Moreover, leading mobile operators offer IoT service platforms for developers to increase their revenue streams. CAT Telecom has also announced the commercial launch of its LoRaWan or Long Range Wide Area Network in early 2018. Smart logistics and tracking systems are potential-use cases.

The 900- and 1800-MHz bandwidth spectrum auctions will also help prepare for 5G technology. Due to its low latency, 5G technology can serve millions of IoT devices, including CCTV and autonomous vehicles.

Unlike payments, Mr Jarit said, AI, VR and blockchain need 3-4 years to gain momentum. In the AI space, there will be voice assistant and chatbot technology to reduce human tasks via automated functions.

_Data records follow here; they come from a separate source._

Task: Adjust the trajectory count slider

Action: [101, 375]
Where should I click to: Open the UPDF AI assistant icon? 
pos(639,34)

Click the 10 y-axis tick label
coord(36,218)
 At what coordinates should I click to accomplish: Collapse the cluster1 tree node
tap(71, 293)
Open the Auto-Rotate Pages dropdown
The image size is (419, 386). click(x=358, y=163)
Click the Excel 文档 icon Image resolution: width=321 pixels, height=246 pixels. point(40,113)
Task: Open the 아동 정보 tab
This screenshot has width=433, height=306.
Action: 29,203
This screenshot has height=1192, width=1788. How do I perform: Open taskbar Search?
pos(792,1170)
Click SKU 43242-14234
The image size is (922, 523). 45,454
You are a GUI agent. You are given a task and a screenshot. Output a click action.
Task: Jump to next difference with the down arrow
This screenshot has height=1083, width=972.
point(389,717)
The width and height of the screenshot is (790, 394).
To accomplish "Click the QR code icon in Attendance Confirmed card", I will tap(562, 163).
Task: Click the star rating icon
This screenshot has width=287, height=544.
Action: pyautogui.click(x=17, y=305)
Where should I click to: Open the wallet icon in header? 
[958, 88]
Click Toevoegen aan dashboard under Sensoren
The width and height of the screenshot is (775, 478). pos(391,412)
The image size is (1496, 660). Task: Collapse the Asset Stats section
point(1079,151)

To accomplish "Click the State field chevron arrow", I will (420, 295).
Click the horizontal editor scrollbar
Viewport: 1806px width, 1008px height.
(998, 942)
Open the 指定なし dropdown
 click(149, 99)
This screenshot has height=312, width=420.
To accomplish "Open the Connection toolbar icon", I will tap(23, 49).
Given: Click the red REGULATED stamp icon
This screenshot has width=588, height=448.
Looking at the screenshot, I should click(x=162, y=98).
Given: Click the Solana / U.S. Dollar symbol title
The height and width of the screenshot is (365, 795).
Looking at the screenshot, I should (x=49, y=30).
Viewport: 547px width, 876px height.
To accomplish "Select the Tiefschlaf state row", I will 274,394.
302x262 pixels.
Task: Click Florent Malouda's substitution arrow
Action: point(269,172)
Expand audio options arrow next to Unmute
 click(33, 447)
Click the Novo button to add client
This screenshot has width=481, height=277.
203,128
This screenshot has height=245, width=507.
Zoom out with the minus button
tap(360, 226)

At the global level, Telenor Research said blockchain technology is struggling to break out of its cryptocurrency cradle. Blockchain is best known as the technology behind bitcoin, a digital currency that doesn't need a central governing body to guarantee transactions.

One of the perks of blockchain is that it is, by design, resistant to modification. But this also brings about the challenge of diversifying its practical applications. To create more varied and usable blockchain-based solutions, developers need to be able to modify it, sort out bugs, upgrade technology and make widespread engineering decisions.

Industry agreement must be reached about all of this. But the point of blockchain is that it avoids the need for a central governing body to oversee its transactions. This is known as the "blockchain governance paradox". The blockchain industry will need to resolve these challenges to fully deliver on its promises.

Telenor researchers also predict a surge in the number of AR applications in 2018. With its latest version of the iPhone operating system, Apple has built-in support for augmenting whatever the phone's camera captures with additional information.

The upshot is that much of the complexity is removed for programmers, and AR suddenly gets to be within reach for hundreds of thousands of iOS app developers.

Telenor Research noted that sneak peeks of 5G in action will come courtesy of February's Winter Olympics in South Korea.